‘The Economist’ — In Trump’s America It May Be a Long Wait for Politics to Return to Normal
LONDON, June 29, 2017 /PRNewswire/ — Observers of Donald Trump’s presidency who hope that American politics will eventually return to normal may face a long wait, according to a new special report from The Economist. Entitled “Trump’s America” and appearing in the July 1 issue of The Economist and online today at www.economist.com/trumpsamerica, the report examines the complexities that shape the voting habits of the American electorate and the forces, both political and cultural, that brought Donald Trump to the US presidency.
US editor John Prideaux spent several weeks in West Virginia, Kansas, Georgia, Alabama and Florida talking to Trump supporters to get insight into why so many voters forgive, or ignore, the scandals that have so far plagued the Trump administration. Using a mixture of reporting, academic research and survey data, the report looks at what people know about politics, how they change their minds and what role race and the urban/rural divide play in identity politics now. Understand these things, and it no longer seems strange that the president’s supporters see the hiring of Michael Flynn, the sacking of James Comey, the conflicts of interest and the president’s apparent affection for authoritarian leaders abroad so differently. President Trump has more latitude with his supporters than a conventional politician. Anyone expecting them to desert him en masse because they do not like his tax plan, or a new health-care law, is likely to be disappointed.
Key survey results:
- Only about 20 percent Americans pay close attention to politics according to the American National Election Survey (ANES) and they tend to the most committed conservatives or liberals.

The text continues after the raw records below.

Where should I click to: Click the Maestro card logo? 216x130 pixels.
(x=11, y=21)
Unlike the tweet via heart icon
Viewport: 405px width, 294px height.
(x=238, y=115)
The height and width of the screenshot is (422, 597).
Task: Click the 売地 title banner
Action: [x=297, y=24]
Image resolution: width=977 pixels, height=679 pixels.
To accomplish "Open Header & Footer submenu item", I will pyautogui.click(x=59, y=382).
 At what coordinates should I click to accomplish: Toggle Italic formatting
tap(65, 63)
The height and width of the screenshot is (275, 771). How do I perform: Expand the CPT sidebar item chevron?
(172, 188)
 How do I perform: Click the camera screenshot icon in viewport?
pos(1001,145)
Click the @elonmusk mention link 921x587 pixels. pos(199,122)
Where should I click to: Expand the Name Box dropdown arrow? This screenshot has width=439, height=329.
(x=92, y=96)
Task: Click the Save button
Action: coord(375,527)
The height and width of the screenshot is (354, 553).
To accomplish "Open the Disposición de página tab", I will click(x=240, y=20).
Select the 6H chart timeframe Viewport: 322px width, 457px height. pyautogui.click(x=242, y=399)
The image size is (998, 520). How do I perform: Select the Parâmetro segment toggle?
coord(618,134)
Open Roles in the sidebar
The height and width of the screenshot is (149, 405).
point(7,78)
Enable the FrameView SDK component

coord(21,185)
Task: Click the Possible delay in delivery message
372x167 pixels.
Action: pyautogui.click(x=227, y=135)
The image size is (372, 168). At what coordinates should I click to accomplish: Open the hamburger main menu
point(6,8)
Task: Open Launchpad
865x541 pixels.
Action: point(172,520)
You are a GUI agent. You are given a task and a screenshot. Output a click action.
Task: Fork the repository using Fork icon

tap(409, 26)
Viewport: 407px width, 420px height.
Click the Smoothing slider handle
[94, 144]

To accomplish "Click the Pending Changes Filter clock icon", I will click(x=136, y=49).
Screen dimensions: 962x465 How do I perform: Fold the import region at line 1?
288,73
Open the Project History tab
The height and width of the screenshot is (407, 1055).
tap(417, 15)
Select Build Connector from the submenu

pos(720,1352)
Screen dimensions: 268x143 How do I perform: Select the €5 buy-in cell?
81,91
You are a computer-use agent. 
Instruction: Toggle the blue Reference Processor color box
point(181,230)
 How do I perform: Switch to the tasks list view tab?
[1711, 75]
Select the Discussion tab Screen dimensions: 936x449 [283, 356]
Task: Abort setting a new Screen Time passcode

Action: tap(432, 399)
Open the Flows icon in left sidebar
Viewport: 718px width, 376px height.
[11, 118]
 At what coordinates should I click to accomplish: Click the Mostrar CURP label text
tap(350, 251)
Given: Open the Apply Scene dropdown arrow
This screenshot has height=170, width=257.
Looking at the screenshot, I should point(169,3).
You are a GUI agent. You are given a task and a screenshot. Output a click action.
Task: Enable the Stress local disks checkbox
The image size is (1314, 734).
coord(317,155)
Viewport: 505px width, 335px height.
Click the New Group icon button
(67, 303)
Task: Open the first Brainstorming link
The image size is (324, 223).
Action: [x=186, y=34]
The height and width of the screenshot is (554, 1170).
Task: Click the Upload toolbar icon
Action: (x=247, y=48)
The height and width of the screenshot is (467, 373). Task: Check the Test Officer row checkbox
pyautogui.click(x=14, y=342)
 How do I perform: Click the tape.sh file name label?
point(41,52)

- 30 perent of the electorate does not have a good sense of where Republicans and Democrats stand on the most fundamental issue of reducing spending or adding more services (ANES).
- In mid-May, 80 percent of Trump voters told YouGov that they see criticism of Mr. Trump as an attack on “people like me”.
- 16 percent of Clinton voters and 24 percent of Trump voters are not sure which party is more conservative according to ANES.